第11話 見えない所を大切にするという健康性

シリーズ「健康住宅の基本」全13話  no.11

健康を築き支えるものは、見かけや表面的な要素よりは見えないものにあると言っても過言ではないだろう。 

 人間の健康を考えてみてもそうだ。お化粧や着るものでいくら装ってみても健康になれるわけではない。五臓六腑、脳、神経、リンパ、筋肉など身体の内部が大切だし、当然、心の在り方もとても大切だ。身体の芯から、心の奥から健康であれば、見かけもきらきらと健康的に輝いてくる。 

 住宅も同様であろう。健康住宅も見かけだけを取り繕うものが多いが、それでは本当に健康な家とはとても言えないだろう。 
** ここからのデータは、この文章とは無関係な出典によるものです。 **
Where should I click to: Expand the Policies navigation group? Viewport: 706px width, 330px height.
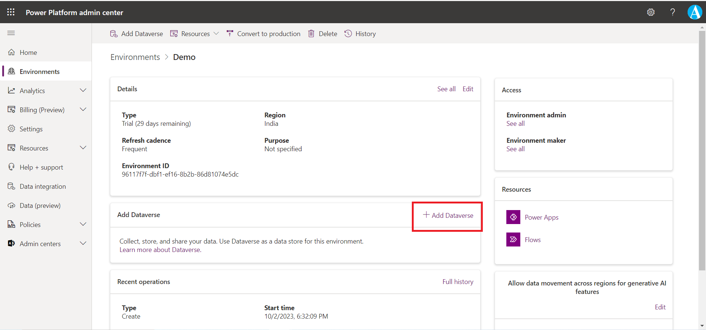(x=83, y=224)
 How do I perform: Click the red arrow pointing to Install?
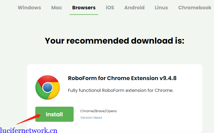27,120
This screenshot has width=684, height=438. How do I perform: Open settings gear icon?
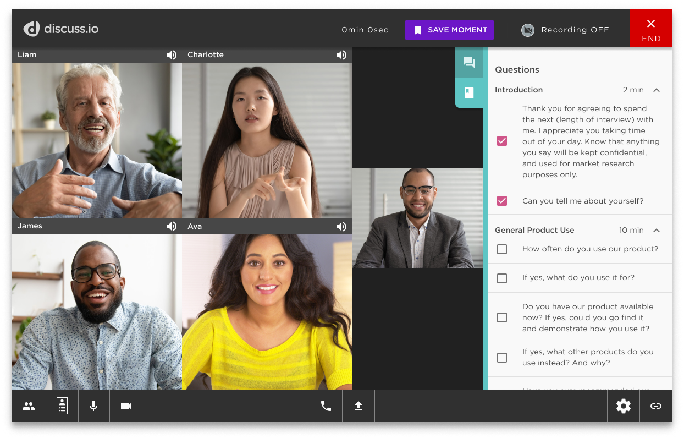(x=623, y=406)
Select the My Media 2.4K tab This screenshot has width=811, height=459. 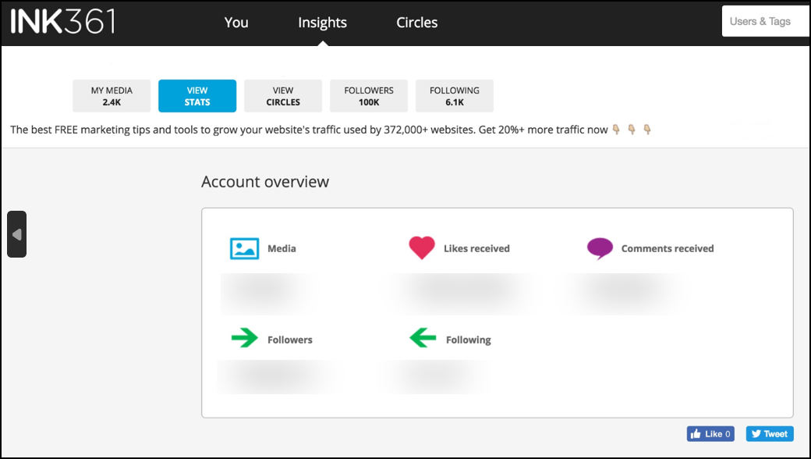[112, 96]
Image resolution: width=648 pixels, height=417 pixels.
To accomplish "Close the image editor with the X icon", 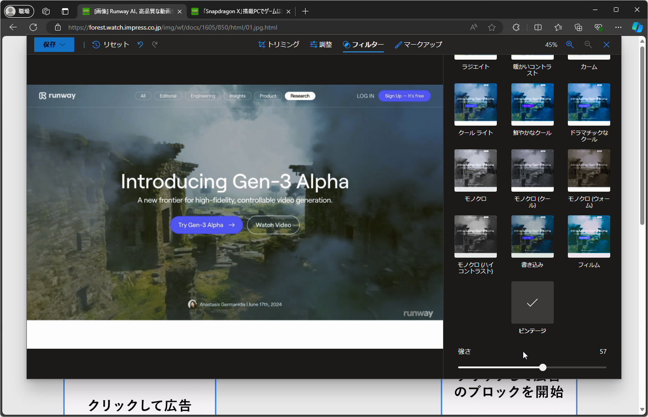I will point(606,45).
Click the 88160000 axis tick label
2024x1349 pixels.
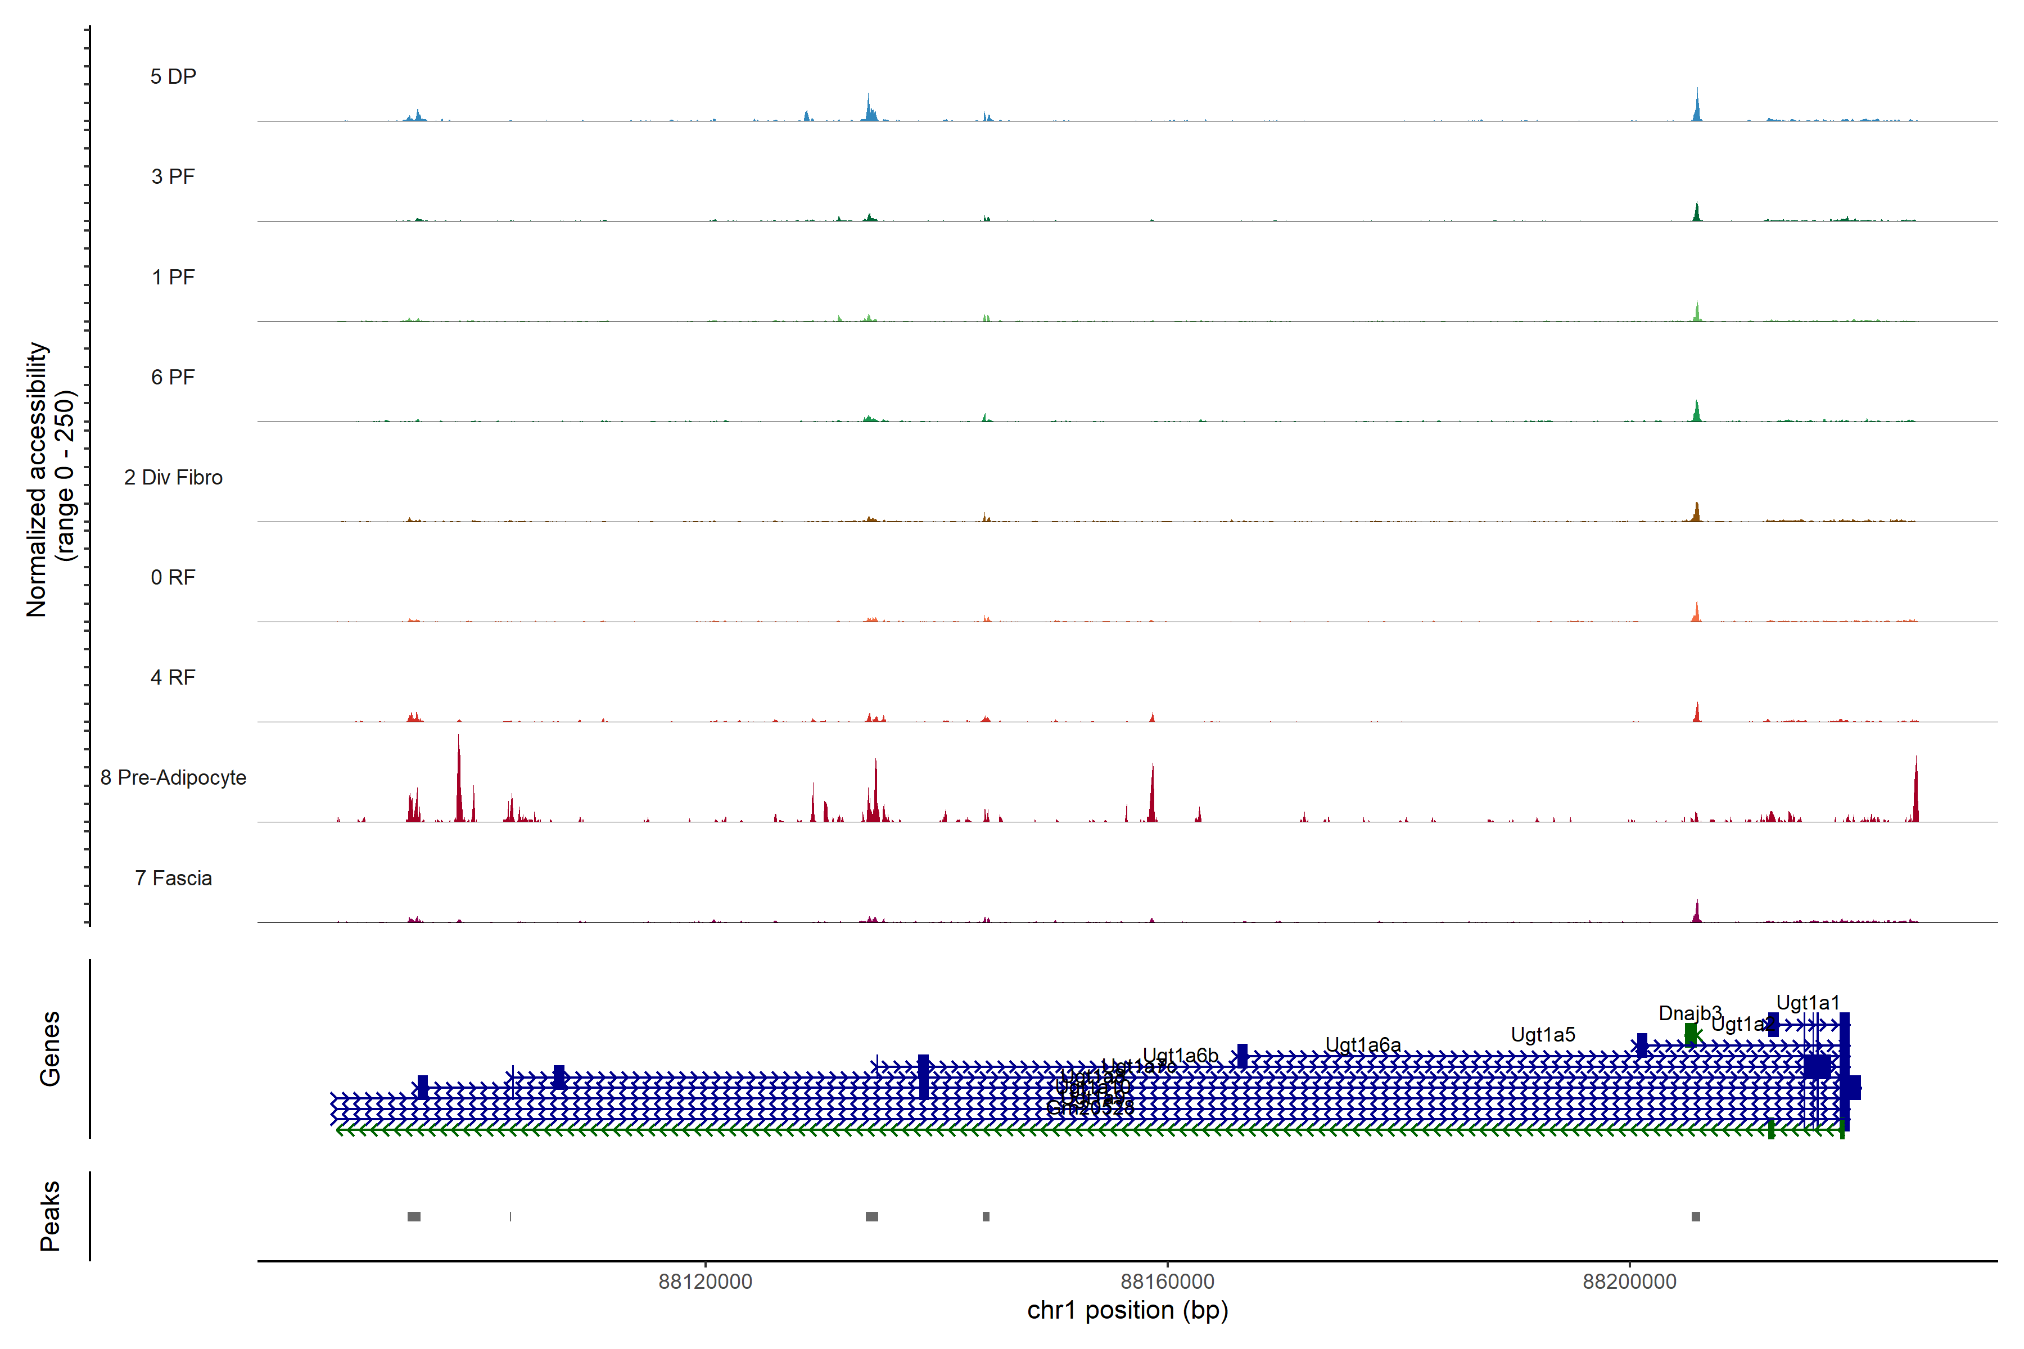pos(1168,1282)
 デザイン重視、見かけを一番にする家づくりでは、健康な家になりようはない。 

 人間の骨格は、木造住宅の骨組みすなわち土台・柱・梁などの構造材にあたる。人間の骨粗しょう症は、構造材の腐れに該当するだろう。いずれも見えない所で知らぬ間に進むのも共通している。怖い話だ。 

死ぬまで元気に活動的に生きるのには、骨は最後まで丈夫であってほしい。家は人間とは違う、家の骨組みは扱い方によっては百年単位で持たすことも可能だ。そういう挑戦をしていく事は、これからの時代ますます大切になっていくだろう。 

家をつくる際の見えない所の主なるものは、構造に関わるものだ。基礎から始まって、土台・柱・梁をメインとした材料。 

最近ではケミカル問題もある。主に集成材や合板の接着剤に使用されるホルムアルデヒドだが、これも目には見えない。 

これらの問題は、家をつくる材料さえ変えれば解決できるように考える方もいるかもしれないが、それだけではない。 

例えば、土台・柱・梁などの構造材を集成材ではなく無垢の木に変える。内装材もホルムアルデヒドを含まない素材や無垢の板などを選択すれば、一件落着のようだが、そう単純でもない。 

無垢の木は大変に素晴らしい材料だが、その本来の性能を発揮できる環境は限られている。それは風通しのいい自然に近い状態に使われてこそ生きてくる。閉じ込められたような環境では、呼吸が阻害された状況になり、腐朽菌の繁殖を招きやすくなる。 

逆に風通しのいい場所に置かれれば、木材は乾燥状態を保つことができ腐朽菌の出番はなくなり寿命は格段に延びる。 

またどんな仕事でも共通して言えることだろうが、表面から見える所、仕上がりばかりに気を使っても決していい仕事にはならない。表には出てこない過程にこそ重要性がある。家づくりも全く同じだ。隠れてしまう所を丁寧にすることが大切になる。